Repost: "The Big One"

Mark Kohut markekohut at yahoo.com
Thu Jul 10 05:11:10 CDT 2008


I suggest that the moral vision, fully seen, of Against the Day, as of Mason & Dixon, maybe. is as subtle as anyone's and more subtle than almost everyone's. 

And GR's IS as subtle as Dante's.... 

--- On Wed, 7/9/08, robinlandseadel at comcast.net <robinlandseadel at comcast.net> wrote:

> From: robinlandseadel at comcast.net <robinlandseadel at comcast.net>
> Subject: Re: Repost: "The Big One"
> To: "P-list" <pynchon-l at waste.org>
> Date: Wednesday, July 9, 2008, 6:20 PM
> <<There's a cadre of self-appointed critics that
> want to maintain 
>      a theory that there is essentially no moral center in
> Pynchon's 
>      world. I do not agree  with that viewpoint.. Those
> same critics 
>      maintain that Pynchon's pinnacle is the profoundly
> pessimistic 
>      Gravity's Rainbow*. And so it goes.>>
> 
>      malignd:
>      I don't know who makes up the "cadre"
> you describe and it's hard
>      to tell in what you write whether they are incoherent
> or you are, . . .
> 
> I've attempted to read a number of
> "Postmodern" essays on Pynchon full of 
> gobbledity-goop. Whether by design or accident, they were
> just about as bad 
> as it gets. I realize that cohesion and clarity are not my
> long suits, I'll 
> cop to that. I'd say that you are one of the people
> I'd include in the set
> of those most dismissive of Pynchon's work after
> Gravity's Rainbow.
> 
>      . . . .but pessimism and morality are not mutually
> exclusive.  GR is 
>      pessimistic, overall, but it is also very moralistic. 
> I'd argue that 
>      if there is a problem with Pynchon's moralism, it
> is that it is, for 
>      me, anyway, not terribly sophisticated.  He is fluid
> in sophisticated 
>      ideas, surely; but his moral judgements are black and
> white.  
>      His paranoid connection of one thing to another--e.g.,
> nazism to 
>      IG Farben to Royal Dutch Shell to Ciba Geigy--indicts
> everything 
>      and everyone equally.

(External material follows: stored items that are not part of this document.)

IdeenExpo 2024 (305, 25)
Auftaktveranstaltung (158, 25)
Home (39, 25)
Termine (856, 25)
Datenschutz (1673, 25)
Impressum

There's guilt to go around,
> but Royal Dutch 
>      Shell is not the third reich. . . .
> 
> I would disagree with you on this particular point and
> would point to 
> Weissmann's tarot as the narrator's true feelings
> on the subject.
> I simply cannot see an author documenting so much anarchist
> 
> history without some devotion to the cause. Certain themes
> pop 
> up in all of the man's books, over and over. They skew
> hard left. 
> Maybe that's the part you don't like.
> 
>      . . . .He is similarly unfailingly on the side of the
> underdog, as most 
>      times, am I.  But the underdog or oppressed, freed of
> oppression, –
>      can ultimately make your skin crawl, e.g., Mugabe. 
> Pynchon is 
>      not very subtle or insightful on such dynamics.
> 
> Well, he's not subtle, I'll grant you that.
> 
>      <<Call me a crackpot all you like, but only
> after re-reading 
>     Weissman's Tarot.>>
> 
>      ". . . .(what, a dialectical Tarot? Yes
> indeedyfoax! A-and if you 
>      don't think there are Marxist-Leninist magicians
> around, well 
>      you better think again!). . . ."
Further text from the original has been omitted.